What Is Email Deliverability?

Email deliverability refers to the ability of your emails to reach subscribers' inboxes — as opposed to landing in spam folders or being blocked entirely. High deliverability means your emails are seen. Low deliverability means you're investing in campaigns that almost no one reads.

Deliverability is influenced by dozens of factors, but most of them fall into a few key areas: your sender reputation, technical authentication, list quality, and sending behavior. Let's break each one down.

Sender Reputation: Your Email Credit Score

Internet Service Providers (ISPs) like Gmail, Outlook, and Yahoo assign a reputation score to sending IP addresses and domains based on your sending history. A strong reputation means your emails are trusted and delivered. A weak one means filters will catch them.

Key factors that affect your sender reputation:

  • Spam complaint rate: If too many people mark your emails as spam, your reputation drops fast. Aim to keep complaints below 0.1%.
  • Bounce rate: High hard bounce rates signal poor list quality. Keep hard bounces below 2%.
  • Engagement rate: ISPs pay attention to whether recipients open, click, and reply to your emails. Low engagement signals irrelevance.
  • Sending volume consistency: Sudden spikes in volume (e.g., going from 500 to 50,000 emails overnight) can trigger spam filters.

Technical Authentication: The Non-Negotiables

Before worrying about content, make sure your technical setup is correct. There are three authentication protocols every sender should have configured:

  1. SPF (Sender Policy Framework): Tells receiving servers which IP addresses are authorized to send email on behalf of your domain. Configured via a DNS TXT record.
  2. DKIM (DomainKeys Identified Mail): Adds a digital signature to your emails that verifies they haven't been tampered with in transit.
  3. DMARC (Domain-based Message Authentication): Tells receiving servers what to do if SPF or DKIM checks fail (ignore, quarantine, or reject). It also provides reporting so you can monitor authentication failures.

Most major email platforms walk you through setting these up. If you're unsure whether yours are configured correctly, use a free tool like MXToolbox to check your domain's authentication records.

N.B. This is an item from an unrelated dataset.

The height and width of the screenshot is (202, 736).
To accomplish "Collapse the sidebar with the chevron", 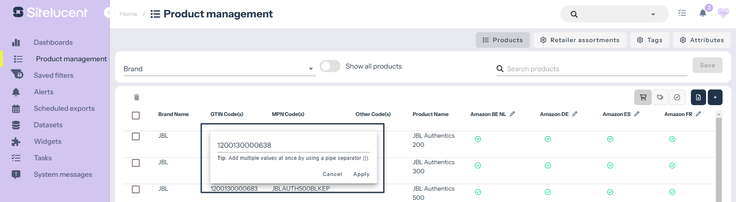I will click(109, 13).
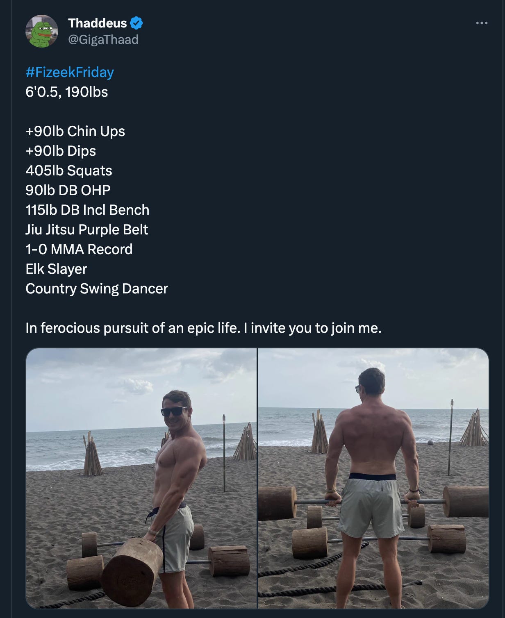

List Hygiene: Clean Lists Get Better Deliverability

One of the most underrated factors in deliverability is the quality of your list. Sending to stale, unengaged, or invalid addresses hurts your reputation in several ways:

  • Invalid addresses cause hard bounces
  • Old or purchased lists often contain spam traps — addresses designed to catch senders with poor practices
  • Unengaged subscribers drag down your overall engagement metrics

Best practices for list hygiene:

  • Use double opt-in to confirm subscriber intent and reduce fake signups
  • Remove hard bounces immediately after they occur
  • Run regular re-engagement campaigns and remove subscribers who haven't opened in 6+ months
  • Never purchase email lists — it harms deliverability and violates most platform terms of service

Sending Behavior That Protects Deliverability

How you send matters as much as what you send. Follow these practices:

  • Warm up new sending domains gradually: Start with small volumes and increase slowly over several weeks
  • Segment your sends: Send relevant content to engaged segments rather than blasting your entire list every time
  • Avoid spam trigger words in subject lines and content
  • Include a clear, easy-to-find unsubscribe link: People who can't unsubscribe easily hit "spam" instead
  • Use a recognizable "from" name and email address: Subscribers should immediately know who sent the email

How to Diagnose Deliverability Problems

If your open rates drop suddenly or you suspect inbox placement issues, here's how to investigate:

  1. Check your spam complaint rate in your email platform's reporting dashboard
  2. Review your bounce log for patterns — are bounces concentrated on one domain (e.g., all Gmail addresses)?
  3. Use a tool like Mail-Tester or GlockApps to test inbox placement across major ISPs
  4. Check whether your sending IP or domain appears on any spam blacklists using MXToolbox
  5. Review recent list acquisition sources — did you recently add contacts from a lower-quality channel?

Monitoring Ongoing Deliverability Health

Deliverability isn't a one-time fix — it requires ongoing attention. Set up DMARC reporting so you receive data on authentication failures. Monitor your key engagement metrics after every send. And periodically audit your list hygiene practices to make sure you're not accumulating dead weight on your subscriber list.

A clean list, proper authentication, and consistent sending behavior will keep the vast majority of your emails landing exactly where they should: in the inbox.